Food and Drug Administration

[Docket No. FDA-2008-N-0162]


Agency Information Collection Activities; Submission for Office 
of Management and Budget Review; Comment Request; Prescription Drug 
Product Labeling: Medication Guide Requirements

AGENCY: Food and Drug Administration, HHS.

ACTION: Notice.

-----------------------------------------------------------------------

SUMMARY: The Food and Drug Administration (FDA) is announcing that a 
proposed collection of information has been submitted to the

[[Page 72056]]

Office of Management and Budget (OMB) for review and clearance under 
the Paperwork Reduction Act of 1995 (the PRA).
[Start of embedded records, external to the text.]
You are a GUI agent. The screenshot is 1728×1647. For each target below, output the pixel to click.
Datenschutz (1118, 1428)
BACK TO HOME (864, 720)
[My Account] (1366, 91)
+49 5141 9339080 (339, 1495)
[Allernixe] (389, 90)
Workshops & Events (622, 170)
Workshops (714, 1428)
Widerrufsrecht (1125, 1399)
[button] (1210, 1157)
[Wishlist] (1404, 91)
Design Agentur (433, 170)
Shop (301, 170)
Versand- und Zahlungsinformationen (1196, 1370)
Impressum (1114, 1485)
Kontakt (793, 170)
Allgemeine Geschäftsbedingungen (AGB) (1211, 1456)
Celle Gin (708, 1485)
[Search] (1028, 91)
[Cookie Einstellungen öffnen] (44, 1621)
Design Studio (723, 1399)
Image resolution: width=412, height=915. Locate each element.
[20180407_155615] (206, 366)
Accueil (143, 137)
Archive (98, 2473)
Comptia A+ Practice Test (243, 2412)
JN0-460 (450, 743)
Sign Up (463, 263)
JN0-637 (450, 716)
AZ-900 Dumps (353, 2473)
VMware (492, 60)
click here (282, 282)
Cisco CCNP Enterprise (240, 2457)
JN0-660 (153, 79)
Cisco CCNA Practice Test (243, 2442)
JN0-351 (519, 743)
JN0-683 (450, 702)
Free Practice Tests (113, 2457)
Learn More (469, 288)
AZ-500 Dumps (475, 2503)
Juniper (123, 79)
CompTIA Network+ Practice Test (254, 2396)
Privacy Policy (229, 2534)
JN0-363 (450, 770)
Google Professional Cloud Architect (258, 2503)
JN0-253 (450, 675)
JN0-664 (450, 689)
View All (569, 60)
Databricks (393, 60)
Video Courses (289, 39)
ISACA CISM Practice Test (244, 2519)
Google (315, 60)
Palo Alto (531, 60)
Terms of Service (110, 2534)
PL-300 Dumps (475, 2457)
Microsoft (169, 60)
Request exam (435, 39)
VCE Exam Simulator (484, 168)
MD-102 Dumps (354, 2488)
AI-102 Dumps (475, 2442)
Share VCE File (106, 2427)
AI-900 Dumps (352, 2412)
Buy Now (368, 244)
DATES: Fax written comments on the collection of information by 
December 26, 2008.

ADDRESSES: To ensure that comments on the information collection are 
received, OMB recommends that written comments be faxed to the Office 
of Information and Regulatory Affairs, OMB, Attn: FDA Desk Officer, 
FAX: 202-395-6974, or e-mailed to oira_submission@omb.eop.gov. All 
comments should be identified with the OMB control number 0910-0393. 
Also include the FDA docket number found in brackets in the heading of 
this document.

FOR FURTHER INFORMATION CONTACT: Elizabeth Berbakos, Office of 
Information Management (HFA-710), Food and Drug Administration, 5600 
Fishers Lane, Rockville, MD 20857, 301-796-3792.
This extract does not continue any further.